[HUDI-8551] Validate MOR Without Precombine Set and Fix Related Bugs #12317

jonvex · 2024-11-22T17:58:16Z

Change Logs

Test MOR with precombine unset and precombine not in table schema

Test read and write for:

Spark sql with no recordkey
partial update merge into
cdc
bootstrap
clustering
compaction

Fix issues with:

bootstrap mor position based merge parquet row index metadata column only read
getOrderingValue in spark and hive records check for null or empty precombine
in the fg reader schema handler don't throw exception if we can't find precombine field
in base record buffer don't throw exception if we can't find precombine field
in sparksqlwriter don't set precombine default (ts) as tableconfig during bootstrap if user does not explicitly set. This matches behavior of non-bootstrap flows
In spark bootstrap provider, don't fail if can't find precombine field in the record
In createrecordutils (used by sparksqlwriter to turn the DataFrame into HoodieRecord) avro record flow don't fail if we can't find the precombine field in the record

Impact

Fix issues for mor without precombine set, or incorrectly set, and validate that it does not fail for a wide range of scenarios

Risk level (write none, low medium or high below)

low

Documentation Update

N/A

Contributor's checklist

Read through contributor's guide
Change Logs and Impact were stated clearly
Adequate tests were added if applicable
CI passed

jonvex · 2024-11-24T22:07:43Z

...common/src/main/java/org/apache/hudi/common/table/read/HoodiePositionBasedSchemaHandler.java

@@ -82,9 +82,11 @@ private static InternalSchema addPositionalMergeCol(InternalSchema internalSchem
  @Override
  public Pair<List<Schema.Field>,List<Schema.Field>> getBootstrapRequiredFields() {
    Pair<List<Schema.Field>,List<Schema.Field>> dataAndMetaCols = super.getBootstrapRequiredFields();
-    if (readerContext.supportsParquetRowIndex()) {
-      if (!dataAndMetaCols.getLeft().isEmpty() && !dataAndMetaCols.getRight().isEmpty()) {
+    if (readerContext.supportsParquetRowIndex() && (this.needsBootstrapMerge || this.needsMORMerge)) {


Previously we expected there to be a precombine if it was mor. So If you tried to just read meta cols, you would also still need to read the precombine so left and right would both have values. If you tried to only read data cols, you would also still read hoodie_record_key for mor merging in case we have to fall back to key based merging so left and right would also still both have values.

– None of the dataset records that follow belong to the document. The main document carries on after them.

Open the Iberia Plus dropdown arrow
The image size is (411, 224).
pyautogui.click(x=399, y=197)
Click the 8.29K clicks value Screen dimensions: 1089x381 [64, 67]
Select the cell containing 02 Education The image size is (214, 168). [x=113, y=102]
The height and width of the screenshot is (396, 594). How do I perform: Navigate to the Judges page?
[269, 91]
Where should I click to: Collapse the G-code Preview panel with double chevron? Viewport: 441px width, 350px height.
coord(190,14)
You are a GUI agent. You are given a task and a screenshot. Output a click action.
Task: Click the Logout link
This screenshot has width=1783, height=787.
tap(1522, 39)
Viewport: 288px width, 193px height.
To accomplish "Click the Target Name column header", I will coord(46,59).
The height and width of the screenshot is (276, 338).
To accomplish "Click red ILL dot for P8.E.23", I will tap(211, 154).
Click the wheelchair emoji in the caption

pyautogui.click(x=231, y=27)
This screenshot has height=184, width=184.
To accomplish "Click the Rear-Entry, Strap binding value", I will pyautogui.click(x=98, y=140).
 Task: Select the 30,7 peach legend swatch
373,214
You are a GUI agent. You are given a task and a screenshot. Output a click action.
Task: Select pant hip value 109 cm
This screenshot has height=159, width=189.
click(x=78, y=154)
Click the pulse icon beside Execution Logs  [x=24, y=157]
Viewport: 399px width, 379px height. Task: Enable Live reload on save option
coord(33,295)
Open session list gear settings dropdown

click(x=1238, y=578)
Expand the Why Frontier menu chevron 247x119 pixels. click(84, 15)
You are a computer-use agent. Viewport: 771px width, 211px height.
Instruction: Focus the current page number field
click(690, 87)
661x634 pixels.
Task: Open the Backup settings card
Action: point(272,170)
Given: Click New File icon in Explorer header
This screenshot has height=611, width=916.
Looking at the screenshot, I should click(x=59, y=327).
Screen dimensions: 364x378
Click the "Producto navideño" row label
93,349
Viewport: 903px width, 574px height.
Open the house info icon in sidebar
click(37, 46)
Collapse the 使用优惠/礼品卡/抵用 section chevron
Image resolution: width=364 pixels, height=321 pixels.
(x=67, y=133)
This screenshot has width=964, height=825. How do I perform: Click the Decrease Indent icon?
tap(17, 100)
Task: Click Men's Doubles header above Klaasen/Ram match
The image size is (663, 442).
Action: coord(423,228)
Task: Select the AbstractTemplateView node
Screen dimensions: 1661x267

Now that we don't require precombine field, If you only read the meta cols then you don't need to read any data cols. But we still want to do positional merging for mor, so we need to add the positional merge field

why can't we make this simpler.

poll table config and find if precombine field is set or not.

if yes, do changes to existing code block here.

if not set, remove precombine field from both dataAndMetaCols.getLeft() and dataAndMetaCols.getRight()

jonvex · 2024-11-24T22:09:24Z

...spark-datasource/hudi-spark-common/src/main/scala/org/apache/hudi/HoodieSparkSqlWriter.scala

@@ -755,7 +755,9 @@ class HoodieSparkSqlWriterInternal {
          .setPayloadClassName(payloadClass)
          .setRecordMergeMode(RecordMergeMode.getValue(hoodieConfig.getString(HoodieWriteConfig.RECORD_MERGE_MODE)))
          .setRecordMergeStrategyId(recordMergerStrategy)
-          .setPreCombineField(hoodieConfig.getStringOrDefault(PRECOMBINE_FIELD, null))
+          // we can't fetch preCombine field from hoodieConfig object, since it falls back to "ts" as default value,


this is what we do for non-bootstrap, so I added this for consistency

why can't we just remove default value for the precombine field only?

hudi/hudi-client/hudi-client-common/src/main/java/org/apache/hudi/config/HoodieWriteConfig.java

Line 166 in 7b773fc

.defaultValue("ts")

and then chase the test failures.

I am very much in favor of doing that. But users that rely on ts as the precombine without setting it will see a behavior change. In the 6 to 8 upgrade flow, we could check the table schema and if precombine is not set and the schema includes a field "ts" then we could add it to the hoodie.properties. @yihua didn't think we should make that change though.

The approach of this PR is much more complicated than required. Previously, the precombine field is set as ts if the user does not configure it. We can still keep that. If the ts field does not exist, we use the natural ordering, i.e., setting 0 as the ordering value (in else branch which creates the record; second DefaultHoodieRecordPayload constructor fills the 0 as the ordering value).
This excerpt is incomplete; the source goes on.